* EXERCISE BRIEF *
From the data below, retype exactly the lines starting with the one that contains "The width and height of the screenshot is (600, 1467)." and ending with the one that contains "You are a computer-use agent. Viewport: 1007px", both included.

* RECORDS FOR THIS EXERCISE *
<<<<

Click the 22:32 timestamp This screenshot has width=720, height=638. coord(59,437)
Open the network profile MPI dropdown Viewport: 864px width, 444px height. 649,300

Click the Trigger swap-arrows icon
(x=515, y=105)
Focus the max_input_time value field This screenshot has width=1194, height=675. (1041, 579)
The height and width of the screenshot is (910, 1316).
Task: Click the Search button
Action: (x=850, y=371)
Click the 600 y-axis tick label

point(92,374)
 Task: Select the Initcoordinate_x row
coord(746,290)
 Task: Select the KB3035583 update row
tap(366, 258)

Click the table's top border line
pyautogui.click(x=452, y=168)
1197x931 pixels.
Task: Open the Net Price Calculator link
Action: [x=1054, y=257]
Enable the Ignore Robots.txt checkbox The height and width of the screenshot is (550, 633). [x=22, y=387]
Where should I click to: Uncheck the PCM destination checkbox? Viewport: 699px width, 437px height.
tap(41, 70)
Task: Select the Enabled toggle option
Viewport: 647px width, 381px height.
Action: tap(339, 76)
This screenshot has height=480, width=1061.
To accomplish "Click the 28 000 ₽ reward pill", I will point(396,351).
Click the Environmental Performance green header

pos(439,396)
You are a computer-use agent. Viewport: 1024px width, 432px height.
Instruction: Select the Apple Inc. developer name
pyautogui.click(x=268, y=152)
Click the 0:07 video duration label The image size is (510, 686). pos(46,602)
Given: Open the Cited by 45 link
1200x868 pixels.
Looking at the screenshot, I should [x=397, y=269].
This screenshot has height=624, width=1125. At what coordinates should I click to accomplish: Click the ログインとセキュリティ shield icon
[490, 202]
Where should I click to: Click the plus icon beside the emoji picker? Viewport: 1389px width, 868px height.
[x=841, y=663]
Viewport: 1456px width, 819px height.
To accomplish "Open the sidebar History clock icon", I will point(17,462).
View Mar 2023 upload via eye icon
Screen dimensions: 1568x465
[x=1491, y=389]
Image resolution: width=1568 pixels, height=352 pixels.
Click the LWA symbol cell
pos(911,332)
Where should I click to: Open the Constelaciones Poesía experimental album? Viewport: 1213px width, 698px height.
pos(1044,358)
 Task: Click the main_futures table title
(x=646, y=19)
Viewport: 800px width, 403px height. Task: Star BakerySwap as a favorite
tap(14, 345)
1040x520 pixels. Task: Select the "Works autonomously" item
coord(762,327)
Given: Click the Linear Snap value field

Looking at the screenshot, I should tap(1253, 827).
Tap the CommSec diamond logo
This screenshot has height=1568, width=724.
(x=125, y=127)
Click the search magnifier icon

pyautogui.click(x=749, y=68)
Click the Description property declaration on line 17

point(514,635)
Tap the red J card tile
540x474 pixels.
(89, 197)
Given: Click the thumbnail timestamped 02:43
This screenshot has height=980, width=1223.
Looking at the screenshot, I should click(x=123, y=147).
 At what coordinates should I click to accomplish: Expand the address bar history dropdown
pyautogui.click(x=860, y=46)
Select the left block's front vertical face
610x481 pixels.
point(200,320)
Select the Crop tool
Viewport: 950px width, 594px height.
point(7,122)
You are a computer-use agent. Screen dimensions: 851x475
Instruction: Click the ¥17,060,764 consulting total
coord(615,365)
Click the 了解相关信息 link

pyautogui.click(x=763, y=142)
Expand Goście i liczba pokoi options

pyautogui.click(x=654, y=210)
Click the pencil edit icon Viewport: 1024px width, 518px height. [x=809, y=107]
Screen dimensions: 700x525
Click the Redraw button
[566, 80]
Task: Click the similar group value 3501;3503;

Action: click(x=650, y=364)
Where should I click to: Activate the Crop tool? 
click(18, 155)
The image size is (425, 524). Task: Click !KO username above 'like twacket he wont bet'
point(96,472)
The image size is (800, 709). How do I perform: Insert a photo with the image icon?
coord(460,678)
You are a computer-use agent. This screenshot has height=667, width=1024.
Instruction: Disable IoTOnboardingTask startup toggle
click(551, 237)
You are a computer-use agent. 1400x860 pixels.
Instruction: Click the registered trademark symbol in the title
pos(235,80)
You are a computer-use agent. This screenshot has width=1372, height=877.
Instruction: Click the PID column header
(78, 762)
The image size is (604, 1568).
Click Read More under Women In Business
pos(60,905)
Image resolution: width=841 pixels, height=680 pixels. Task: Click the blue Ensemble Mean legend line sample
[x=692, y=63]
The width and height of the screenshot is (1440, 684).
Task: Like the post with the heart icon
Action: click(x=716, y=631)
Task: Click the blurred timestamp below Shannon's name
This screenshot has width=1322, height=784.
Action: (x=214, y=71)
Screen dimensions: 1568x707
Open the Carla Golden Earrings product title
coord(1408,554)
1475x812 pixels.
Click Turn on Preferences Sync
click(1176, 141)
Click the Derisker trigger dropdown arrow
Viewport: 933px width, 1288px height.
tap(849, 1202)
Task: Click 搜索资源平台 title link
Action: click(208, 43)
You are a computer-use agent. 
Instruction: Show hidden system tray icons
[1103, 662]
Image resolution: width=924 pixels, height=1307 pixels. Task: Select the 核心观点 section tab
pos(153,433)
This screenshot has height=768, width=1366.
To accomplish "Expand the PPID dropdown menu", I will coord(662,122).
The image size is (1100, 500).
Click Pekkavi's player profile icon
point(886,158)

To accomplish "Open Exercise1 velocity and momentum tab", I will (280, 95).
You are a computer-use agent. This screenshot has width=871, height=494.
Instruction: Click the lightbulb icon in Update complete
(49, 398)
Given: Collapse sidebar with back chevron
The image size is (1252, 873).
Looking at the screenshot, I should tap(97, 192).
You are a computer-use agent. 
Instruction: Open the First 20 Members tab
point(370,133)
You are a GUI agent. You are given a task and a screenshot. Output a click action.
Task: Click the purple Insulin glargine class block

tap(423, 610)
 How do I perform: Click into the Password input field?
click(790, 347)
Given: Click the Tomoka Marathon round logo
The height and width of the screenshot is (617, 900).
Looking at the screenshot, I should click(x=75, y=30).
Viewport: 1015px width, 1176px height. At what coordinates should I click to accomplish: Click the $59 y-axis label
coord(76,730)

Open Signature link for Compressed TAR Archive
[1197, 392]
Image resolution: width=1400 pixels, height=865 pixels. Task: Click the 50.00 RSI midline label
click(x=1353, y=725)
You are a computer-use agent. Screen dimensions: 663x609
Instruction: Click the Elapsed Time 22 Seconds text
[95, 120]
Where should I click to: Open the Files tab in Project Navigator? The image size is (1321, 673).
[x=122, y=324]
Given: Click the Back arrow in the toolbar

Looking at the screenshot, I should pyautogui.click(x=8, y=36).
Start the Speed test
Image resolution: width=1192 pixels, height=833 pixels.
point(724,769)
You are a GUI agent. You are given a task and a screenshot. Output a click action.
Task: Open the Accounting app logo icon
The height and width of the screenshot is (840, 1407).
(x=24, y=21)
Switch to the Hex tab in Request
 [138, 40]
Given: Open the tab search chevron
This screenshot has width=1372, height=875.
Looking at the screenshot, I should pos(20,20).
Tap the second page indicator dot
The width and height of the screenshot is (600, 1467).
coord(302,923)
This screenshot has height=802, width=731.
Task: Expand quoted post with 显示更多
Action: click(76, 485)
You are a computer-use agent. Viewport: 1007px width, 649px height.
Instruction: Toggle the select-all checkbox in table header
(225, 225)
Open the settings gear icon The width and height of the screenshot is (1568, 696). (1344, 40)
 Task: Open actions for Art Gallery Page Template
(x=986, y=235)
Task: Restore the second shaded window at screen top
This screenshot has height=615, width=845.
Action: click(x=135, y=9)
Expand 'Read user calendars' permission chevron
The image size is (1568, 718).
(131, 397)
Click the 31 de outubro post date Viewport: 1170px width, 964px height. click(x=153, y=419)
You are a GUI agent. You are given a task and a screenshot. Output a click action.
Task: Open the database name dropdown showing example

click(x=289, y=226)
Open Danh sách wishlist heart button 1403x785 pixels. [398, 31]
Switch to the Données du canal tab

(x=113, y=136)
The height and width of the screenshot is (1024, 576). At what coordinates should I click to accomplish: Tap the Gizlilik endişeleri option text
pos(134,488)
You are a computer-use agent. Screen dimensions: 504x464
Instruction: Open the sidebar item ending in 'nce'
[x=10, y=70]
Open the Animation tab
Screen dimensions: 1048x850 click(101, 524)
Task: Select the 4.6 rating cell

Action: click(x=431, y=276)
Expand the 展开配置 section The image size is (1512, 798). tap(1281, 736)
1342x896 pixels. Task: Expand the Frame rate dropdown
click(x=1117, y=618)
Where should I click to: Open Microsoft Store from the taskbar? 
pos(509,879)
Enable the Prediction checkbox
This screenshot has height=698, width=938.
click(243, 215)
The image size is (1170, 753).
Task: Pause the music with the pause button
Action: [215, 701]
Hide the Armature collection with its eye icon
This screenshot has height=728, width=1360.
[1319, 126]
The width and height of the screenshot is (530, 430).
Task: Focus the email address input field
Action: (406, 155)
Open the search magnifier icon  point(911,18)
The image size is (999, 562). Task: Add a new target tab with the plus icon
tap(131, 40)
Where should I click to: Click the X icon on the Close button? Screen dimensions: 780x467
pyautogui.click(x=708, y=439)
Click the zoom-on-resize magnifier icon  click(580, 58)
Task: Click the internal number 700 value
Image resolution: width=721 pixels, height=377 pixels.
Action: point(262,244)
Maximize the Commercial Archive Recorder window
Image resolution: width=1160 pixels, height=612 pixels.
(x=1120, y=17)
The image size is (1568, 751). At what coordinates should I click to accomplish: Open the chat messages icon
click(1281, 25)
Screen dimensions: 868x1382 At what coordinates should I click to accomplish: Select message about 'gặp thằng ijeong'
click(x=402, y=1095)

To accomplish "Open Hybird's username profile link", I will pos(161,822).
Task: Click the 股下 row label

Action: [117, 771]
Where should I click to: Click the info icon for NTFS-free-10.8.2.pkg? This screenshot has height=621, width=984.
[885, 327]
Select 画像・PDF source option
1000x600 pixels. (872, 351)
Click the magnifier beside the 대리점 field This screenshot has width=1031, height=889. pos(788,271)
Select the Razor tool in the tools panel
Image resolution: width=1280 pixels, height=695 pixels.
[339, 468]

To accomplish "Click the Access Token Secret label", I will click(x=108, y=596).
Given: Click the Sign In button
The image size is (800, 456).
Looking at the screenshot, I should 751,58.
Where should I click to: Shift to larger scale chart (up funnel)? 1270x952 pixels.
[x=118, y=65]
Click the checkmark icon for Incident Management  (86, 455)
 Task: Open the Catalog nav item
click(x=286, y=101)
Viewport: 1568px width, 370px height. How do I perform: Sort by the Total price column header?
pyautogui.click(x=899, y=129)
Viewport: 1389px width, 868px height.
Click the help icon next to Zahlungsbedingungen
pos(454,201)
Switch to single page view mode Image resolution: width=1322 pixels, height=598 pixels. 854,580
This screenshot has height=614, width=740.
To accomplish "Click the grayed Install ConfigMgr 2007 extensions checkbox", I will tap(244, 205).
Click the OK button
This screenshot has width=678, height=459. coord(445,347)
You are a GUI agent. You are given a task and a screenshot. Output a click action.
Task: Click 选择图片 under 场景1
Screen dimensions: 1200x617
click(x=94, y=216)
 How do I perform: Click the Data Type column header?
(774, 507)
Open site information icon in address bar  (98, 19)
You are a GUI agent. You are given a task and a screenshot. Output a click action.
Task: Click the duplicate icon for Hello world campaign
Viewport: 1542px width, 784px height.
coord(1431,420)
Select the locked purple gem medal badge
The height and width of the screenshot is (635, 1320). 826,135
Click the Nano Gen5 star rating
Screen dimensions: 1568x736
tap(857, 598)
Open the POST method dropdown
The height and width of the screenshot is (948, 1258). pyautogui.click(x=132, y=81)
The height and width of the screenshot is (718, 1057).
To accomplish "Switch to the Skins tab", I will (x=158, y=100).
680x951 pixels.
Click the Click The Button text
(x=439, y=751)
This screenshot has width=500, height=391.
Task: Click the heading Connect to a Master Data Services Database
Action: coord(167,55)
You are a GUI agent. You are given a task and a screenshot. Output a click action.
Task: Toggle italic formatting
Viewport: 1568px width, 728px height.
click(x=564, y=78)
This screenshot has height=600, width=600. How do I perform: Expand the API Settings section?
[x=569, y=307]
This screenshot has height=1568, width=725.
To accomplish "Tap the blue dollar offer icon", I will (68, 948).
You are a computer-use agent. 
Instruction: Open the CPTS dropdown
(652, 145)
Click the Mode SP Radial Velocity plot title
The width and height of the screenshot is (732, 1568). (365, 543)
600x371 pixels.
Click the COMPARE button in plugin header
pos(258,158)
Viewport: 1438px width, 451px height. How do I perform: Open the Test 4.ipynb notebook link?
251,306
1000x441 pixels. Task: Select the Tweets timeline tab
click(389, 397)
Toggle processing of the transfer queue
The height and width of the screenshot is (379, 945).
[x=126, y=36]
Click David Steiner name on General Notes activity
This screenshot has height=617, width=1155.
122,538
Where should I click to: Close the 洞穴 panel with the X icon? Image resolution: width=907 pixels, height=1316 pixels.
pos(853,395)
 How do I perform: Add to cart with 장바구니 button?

>>>>

* TASK OUTPUT *
The width and height of the screenshot is (600, 1467).
coord(302,923)
This screenshot has height=802, width=731.
Task: Expand quoted post with 显示更多
Action: click(76, 485)
You are a computer-use agent. Viewport: 1007px width, 649px height.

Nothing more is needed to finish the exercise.